(Entries on where items appear)

|---|

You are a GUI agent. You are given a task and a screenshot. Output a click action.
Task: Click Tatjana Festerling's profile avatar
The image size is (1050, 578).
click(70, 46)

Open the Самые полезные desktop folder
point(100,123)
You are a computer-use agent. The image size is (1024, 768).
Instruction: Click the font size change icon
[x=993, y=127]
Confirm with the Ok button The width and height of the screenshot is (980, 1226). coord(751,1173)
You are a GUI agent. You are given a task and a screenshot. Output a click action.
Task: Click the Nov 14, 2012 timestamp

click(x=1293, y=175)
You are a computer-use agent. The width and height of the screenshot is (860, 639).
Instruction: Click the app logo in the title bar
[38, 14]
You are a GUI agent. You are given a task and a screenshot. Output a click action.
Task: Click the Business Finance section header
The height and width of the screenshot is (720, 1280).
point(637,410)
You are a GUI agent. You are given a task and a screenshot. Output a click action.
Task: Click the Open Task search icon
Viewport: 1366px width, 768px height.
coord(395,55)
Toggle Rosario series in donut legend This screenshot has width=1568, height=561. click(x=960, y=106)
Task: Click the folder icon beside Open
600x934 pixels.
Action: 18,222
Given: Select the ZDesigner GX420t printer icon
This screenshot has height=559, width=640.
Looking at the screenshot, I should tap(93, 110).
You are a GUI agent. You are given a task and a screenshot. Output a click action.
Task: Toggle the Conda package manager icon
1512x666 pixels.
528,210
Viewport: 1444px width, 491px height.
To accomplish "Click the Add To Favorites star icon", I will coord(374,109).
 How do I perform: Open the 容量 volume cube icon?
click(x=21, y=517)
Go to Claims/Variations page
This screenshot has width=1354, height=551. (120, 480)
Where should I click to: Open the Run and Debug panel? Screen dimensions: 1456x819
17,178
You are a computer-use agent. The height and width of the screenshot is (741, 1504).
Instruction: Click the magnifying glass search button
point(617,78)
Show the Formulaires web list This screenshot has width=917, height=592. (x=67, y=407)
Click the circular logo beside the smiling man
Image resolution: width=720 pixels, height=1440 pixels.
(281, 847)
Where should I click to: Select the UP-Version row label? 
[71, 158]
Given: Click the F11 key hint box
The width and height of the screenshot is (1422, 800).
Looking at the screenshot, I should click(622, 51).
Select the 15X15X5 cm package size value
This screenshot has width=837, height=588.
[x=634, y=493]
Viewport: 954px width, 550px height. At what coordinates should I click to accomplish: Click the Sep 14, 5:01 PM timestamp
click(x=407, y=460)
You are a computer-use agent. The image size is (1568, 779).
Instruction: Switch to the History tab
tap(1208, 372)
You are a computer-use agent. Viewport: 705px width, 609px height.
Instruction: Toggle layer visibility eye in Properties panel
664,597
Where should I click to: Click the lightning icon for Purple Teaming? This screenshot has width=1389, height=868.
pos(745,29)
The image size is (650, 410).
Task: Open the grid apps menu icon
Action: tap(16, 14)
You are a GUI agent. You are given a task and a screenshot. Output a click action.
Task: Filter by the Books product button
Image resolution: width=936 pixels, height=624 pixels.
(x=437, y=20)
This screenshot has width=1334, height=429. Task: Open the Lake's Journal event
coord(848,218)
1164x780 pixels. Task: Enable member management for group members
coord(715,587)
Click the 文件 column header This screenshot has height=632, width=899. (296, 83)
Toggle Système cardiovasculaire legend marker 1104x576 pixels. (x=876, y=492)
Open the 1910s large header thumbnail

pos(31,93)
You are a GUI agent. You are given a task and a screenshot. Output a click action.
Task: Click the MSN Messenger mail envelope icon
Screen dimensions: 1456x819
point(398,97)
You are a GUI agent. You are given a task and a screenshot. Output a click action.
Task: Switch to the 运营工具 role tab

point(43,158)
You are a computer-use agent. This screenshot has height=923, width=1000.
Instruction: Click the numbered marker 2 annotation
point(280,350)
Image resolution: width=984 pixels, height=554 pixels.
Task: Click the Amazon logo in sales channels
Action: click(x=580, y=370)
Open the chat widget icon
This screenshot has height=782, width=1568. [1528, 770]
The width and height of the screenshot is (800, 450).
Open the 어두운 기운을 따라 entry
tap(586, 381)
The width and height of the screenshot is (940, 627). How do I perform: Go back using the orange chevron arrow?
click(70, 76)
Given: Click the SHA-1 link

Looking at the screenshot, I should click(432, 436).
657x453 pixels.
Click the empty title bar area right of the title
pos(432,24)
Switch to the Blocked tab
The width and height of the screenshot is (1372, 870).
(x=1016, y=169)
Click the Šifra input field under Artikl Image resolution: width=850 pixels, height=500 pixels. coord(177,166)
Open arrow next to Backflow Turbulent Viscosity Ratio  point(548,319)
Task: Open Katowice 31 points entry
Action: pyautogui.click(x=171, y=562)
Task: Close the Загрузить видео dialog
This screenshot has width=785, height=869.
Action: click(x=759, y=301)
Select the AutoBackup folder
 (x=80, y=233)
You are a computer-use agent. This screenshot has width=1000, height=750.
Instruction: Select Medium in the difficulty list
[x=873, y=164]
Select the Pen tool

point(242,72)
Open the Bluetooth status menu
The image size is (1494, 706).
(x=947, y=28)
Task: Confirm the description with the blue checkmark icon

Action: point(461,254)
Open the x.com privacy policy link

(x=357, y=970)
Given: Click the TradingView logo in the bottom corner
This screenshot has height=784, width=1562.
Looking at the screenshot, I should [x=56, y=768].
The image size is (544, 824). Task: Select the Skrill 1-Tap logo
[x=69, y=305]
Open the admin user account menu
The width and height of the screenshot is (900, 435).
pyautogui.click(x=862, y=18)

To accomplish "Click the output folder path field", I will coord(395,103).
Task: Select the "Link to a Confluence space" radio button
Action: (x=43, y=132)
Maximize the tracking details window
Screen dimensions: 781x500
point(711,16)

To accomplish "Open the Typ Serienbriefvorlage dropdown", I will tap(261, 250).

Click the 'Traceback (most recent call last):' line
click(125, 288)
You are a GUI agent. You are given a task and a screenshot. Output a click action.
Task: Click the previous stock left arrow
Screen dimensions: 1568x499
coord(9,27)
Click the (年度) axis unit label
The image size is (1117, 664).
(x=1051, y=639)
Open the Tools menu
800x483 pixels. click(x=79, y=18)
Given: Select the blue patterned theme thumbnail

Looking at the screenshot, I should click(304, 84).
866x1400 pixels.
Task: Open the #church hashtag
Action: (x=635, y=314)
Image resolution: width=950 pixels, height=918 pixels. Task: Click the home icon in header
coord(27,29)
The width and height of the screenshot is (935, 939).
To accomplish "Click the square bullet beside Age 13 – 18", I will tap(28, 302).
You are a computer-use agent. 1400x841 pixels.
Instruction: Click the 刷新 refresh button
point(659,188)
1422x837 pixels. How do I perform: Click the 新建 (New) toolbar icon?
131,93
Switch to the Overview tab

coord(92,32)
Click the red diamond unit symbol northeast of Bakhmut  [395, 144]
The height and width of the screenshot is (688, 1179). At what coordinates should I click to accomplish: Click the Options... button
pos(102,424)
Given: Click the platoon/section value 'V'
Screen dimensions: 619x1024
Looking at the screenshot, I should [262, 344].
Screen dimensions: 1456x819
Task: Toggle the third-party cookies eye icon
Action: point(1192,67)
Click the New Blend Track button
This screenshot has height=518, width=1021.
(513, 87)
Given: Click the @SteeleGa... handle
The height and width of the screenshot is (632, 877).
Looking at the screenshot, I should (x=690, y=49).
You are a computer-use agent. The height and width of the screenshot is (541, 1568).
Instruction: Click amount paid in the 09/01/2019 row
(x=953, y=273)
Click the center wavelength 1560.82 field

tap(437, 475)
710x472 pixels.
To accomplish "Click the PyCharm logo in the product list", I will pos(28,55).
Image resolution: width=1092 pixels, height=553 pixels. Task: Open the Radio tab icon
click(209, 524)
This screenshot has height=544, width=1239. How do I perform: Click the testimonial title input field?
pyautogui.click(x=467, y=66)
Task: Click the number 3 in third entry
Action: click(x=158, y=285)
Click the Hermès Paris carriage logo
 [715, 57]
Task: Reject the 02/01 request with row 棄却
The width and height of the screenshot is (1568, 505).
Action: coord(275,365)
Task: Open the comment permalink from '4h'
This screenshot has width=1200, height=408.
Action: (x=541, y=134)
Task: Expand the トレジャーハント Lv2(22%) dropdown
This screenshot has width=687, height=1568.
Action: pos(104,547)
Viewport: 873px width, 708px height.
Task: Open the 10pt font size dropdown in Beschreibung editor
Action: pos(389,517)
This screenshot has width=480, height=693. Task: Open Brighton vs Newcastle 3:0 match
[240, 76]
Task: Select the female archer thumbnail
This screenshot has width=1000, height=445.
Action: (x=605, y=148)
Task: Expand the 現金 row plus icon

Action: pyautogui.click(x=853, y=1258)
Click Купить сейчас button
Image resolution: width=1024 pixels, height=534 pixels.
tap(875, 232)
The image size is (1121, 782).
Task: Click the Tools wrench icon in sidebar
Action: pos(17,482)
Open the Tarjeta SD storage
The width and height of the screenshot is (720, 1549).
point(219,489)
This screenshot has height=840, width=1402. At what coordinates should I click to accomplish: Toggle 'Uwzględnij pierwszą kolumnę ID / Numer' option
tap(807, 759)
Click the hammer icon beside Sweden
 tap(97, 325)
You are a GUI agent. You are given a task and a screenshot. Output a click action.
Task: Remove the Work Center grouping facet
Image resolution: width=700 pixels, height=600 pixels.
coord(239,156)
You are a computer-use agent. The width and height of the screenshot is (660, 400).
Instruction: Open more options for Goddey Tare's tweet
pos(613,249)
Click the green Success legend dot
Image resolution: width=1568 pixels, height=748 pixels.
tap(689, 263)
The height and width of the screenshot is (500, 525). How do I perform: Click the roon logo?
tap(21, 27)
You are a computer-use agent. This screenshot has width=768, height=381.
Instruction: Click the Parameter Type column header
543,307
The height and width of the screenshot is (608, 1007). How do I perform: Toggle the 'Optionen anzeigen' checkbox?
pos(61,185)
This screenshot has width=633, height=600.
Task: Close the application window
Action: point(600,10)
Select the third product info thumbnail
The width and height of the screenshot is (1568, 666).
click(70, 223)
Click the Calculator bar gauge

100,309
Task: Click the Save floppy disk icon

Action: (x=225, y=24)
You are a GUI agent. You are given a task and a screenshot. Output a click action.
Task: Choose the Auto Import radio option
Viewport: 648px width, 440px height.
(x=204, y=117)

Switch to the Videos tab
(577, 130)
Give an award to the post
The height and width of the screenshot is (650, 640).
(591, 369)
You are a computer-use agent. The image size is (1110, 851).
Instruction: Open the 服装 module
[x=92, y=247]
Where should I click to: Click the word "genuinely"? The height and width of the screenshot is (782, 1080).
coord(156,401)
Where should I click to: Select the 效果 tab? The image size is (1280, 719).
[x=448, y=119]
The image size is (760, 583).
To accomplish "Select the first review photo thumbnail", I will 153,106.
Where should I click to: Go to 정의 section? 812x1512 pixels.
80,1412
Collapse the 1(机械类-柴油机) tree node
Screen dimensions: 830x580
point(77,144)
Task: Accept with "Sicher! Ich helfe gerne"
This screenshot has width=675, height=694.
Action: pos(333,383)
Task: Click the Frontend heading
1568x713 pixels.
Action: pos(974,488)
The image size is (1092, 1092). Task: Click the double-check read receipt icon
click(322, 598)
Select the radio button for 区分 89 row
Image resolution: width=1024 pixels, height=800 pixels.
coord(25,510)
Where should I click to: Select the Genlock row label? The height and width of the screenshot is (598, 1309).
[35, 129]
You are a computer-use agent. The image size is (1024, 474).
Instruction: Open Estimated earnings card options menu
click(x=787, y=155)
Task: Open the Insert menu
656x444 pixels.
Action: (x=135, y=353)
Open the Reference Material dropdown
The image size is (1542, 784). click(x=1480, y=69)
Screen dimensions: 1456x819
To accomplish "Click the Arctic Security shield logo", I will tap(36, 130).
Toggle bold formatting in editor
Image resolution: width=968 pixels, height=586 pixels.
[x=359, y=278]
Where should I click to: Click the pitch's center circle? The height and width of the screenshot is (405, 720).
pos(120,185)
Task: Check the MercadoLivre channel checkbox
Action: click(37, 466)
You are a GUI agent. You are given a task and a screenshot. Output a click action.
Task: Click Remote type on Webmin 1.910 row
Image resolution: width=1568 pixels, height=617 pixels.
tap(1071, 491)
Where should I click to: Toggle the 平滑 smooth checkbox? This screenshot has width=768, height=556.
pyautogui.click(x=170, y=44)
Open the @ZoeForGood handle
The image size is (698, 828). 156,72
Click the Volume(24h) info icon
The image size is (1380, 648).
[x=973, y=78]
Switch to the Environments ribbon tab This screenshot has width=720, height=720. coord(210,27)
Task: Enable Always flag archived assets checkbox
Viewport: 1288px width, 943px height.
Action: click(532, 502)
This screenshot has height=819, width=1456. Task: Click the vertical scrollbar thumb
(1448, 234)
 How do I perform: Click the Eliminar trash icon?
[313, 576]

|---|

◆ **GOAL**
Rewrite the rows in the stretch from the line containing "Click the 文件" through the line containing "This screenshot has height=782, width=1568.", changing "chat widget" to "help widget" and leaving everything else unchanged.

◆ **WRITTEN REPLY**
Click the 文件 column header This screenshot has height=632, width=899. (296, 83)
Toggle Système cardiovasculaire legend marker 1104x576 pixels. (x=876, y=492)
Open the 1910s large header thumbnail

pos(31,93)
You are a GUI agent. You are given a task and a screenshot. Output a click action.
Task: Click the MSN Messenger mail envelope icon
Screen dimensions: 1456x819
point(398,97)
You are a GUI agent. You are given a task and a screenshot. Output a click action.
Task: Switch to the 运营工具 role tab

point(43,158)
You are a computer-use agent. This screenshot has height=923, width=1000.
Instruction: Click the numbered marker 2 annotation
point(280,350)
Image resolution: width=984 pixels, height=554 pixels.
Task: Click the Amazon logo in sales channels
Action: click(x=580, y=370)
Open the help widget icon
This screenshot has height=782, width=1568. [1528, 770]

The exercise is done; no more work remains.